NO TRIP TO BELIZE IS COMPLETE without a journey to at least one of the country's astonishing inland lodges. Wanting to visit several different areas, I rented a four-wheel-drive Land Cruiser and headed for the jungle. My first stop was Chan Chich Lodge, a small jungle lodge in the 225,000-acre Gallon Jug Estate, the majority of which is designated as an environmental preserve. A few moments after my arrival, a lodge guide, Ricardo Romero, told me that he'd just seen a jaguar only a hundred yards from the lodge. He'd been watching a group of coatimundi—a jungle animal that looks like a cross between an anteater and a raccoon—when a cat jumped out of the bush.

"The coatis leaped for the trees," Rick told me, "but the jaguar caught one in his mouth, turned and ran away."

Hurrying back to the spot, we found the trampled ground where the brief battle had taken place and set off on the jaguar's trail. The biggest cats in the western hemisphere, jaguars are an extremely endangered species, and though Chan Chich is considered one of the most likely places to see a jaguar in the wild, the cats are elusive and sightings number fewer than a hundred a year. I knew I'd never have a better chance, but after moving slowly and quietly several hundred yards down the trail the jaguar had taken, we had to admit the big cat was gone.

After a wonderful night's sleep serenaded by the distant roaring of a band of howler monkeys, I set out for Chaa Creek Resort & Spa and Inland Expeditions, perched high on the banks of the Macal River. When Chaa Creek's owners, Mick and Lucy Fleming, came to Belize in 1977, their first job was picking coffee beans for sixty dollars a week. Figuring they couldn't do worse on their own, they bought a farm several miles up the river from the mountain town of San Ignacio.

"The river was our lifeline," Mick told me late one night over cocktails. "At eleven p.m. one night when Lucy went into labor a month early, I had to paddle her to town by moonlight."

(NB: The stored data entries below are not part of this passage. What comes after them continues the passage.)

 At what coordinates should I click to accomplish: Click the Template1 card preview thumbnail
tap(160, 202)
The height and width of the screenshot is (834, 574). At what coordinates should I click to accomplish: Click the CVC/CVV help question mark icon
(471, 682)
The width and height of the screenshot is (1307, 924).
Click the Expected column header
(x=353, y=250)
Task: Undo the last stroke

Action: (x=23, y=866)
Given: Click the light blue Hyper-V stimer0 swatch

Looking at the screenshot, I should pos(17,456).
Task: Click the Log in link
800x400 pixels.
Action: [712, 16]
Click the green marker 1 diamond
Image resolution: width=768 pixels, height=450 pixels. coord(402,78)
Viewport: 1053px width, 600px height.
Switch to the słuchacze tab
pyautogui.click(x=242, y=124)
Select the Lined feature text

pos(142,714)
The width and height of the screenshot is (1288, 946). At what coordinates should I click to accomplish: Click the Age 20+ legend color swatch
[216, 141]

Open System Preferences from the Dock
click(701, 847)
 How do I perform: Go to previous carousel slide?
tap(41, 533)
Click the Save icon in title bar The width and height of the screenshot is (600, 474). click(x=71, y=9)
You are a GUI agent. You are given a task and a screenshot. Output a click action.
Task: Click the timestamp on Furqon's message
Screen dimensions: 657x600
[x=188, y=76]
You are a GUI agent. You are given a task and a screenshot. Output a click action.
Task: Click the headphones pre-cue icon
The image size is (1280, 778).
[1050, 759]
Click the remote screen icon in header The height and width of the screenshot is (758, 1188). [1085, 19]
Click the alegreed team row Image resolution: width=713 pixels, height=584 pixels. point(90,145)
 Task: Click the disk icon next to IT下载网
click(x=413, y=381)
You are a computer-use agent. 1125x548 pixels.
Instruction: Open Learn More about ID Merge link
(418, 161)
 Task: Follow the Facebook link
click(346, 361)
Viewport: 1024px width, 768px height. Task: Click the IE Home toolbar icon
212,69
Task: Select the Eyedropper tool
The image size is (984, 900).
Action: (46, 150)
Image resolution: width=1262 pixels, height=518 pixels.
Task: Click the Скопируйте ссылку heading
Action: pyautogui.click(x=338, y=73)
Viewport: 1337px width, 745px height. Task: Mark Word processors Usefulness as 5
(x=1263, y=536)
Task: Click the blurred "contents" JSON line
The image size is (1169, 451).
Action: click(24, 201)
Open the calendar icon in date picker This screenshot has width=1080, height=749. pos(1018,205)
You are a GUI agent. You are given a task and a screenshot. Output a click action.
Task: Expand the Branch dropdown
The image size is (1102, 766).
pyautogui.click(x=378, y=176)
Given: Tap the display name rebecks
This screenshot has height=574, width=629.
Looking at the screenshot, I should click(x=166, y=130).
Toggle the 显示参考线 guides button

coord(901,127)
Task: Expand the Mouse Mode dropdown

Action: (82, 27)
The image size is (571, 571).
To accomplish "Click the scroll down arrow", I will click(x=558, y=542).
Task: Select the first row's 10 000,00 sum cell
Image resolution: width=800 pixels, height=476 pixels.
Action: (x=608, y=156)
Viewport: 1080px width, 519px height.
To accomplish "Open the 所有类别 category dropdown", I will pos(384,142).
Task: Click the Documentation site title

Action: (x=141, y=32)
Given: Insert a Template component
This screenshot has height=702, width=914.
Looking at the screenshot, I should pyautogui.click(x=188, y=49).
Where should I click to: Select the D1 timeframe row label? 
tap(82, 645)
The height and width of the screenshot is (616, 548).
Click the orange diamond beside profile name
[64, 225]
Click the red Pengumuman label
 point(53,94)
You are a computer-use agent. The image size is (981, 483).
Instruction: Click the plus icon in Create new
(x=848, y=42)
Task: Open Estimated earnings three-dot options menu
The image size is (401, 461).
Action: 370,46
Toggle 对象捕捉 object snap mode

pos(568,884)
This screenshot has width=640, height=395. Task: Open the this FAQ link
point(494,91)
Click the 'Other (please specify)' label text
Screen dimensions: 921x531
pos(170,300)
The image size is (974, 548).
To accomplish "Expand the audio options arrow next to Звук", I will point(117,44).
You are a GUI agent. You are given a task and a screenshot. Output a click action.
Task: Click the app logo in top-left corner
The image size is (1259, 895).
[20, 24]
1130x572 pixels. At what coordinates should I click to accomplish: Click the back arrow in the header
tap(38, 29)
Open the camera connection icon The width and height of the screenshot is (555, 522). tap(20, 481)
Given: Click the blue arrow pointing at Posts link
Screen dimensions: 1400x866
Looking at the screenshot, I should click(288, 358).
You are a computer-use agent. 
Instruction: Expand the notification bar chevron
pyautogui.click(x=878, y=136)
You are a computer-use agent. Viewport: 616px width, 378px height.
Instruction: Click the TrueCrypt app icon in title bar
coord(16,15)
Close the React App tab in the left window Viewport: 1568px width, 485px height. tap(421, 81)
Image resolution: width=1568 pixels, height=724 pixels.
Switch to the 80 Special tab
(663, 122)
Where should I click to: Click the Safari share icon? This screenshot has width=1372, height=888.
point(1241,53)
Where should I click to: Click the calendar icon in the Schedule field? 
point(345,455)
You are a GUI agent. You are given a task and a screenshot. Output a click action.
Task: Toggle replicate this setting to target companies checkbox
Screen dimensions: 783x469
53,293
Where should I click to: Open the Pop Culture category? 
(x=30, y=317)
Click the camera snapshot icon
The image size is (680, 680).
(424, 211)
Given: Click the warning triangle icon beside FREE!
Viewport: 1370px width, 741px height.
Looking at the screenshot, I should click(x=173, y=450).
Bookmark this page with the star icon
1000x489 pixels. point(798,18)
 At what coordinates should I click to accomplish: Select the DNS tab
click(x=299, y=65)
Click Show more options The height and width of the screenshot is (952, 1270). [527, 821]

The hotel now has twenty-one thatched roof cottage rooms overlooking the river valley, ten fully screened casitas in its Macal River Jungle Camp, a fine outdoor bar and restaurant, and a four-star spa. Despite all the new creature comforts, Mick and Lucy's place remains dedicated to adventure: cross-country mountain biking, caving expeditions with subterranean boating past ancient Mayan artifacts, and whitewater canoe trips in class III and IV rapids that will put you in touch with the howler monkey inside of you.

Finally I stopped at Blancaneaux, an extraordinary lodge owned and frequented by film director Francis Ford Coppola. Beside a long series of waterfalls on the Privassion River, Blancaneaux looks like the world's most exotic tropical movie set. In the cool mountain air of the Mountain Pine Ridge Forest Reserve area, the cabanas and villas are shaded by pine, surrounded by tropical gardens and overlook a waterfall. A pizza oven imported from Italy turns out the best pies this side of Naples, perfect with a bottle of the owner's award-winning wines from the Coppola-Niebaum Winery, in Napa Valley.

The massive Mayan ruins of Caracol are just an hour's drive away, but after checking into Coppola's personal villa, I was so taken with its comfort and grace that I could barely be stirred from my rooms. In front of the villa and overlooking the waterfalls is a low wooden chair set on a huge granite boulder that I'd begun to think of as Coppola's Rock. Sitting there on my last morning at Blancaneaux, I watched the sun rise through mountain mists and tried but failed to think of anything wrong with this wonderful country.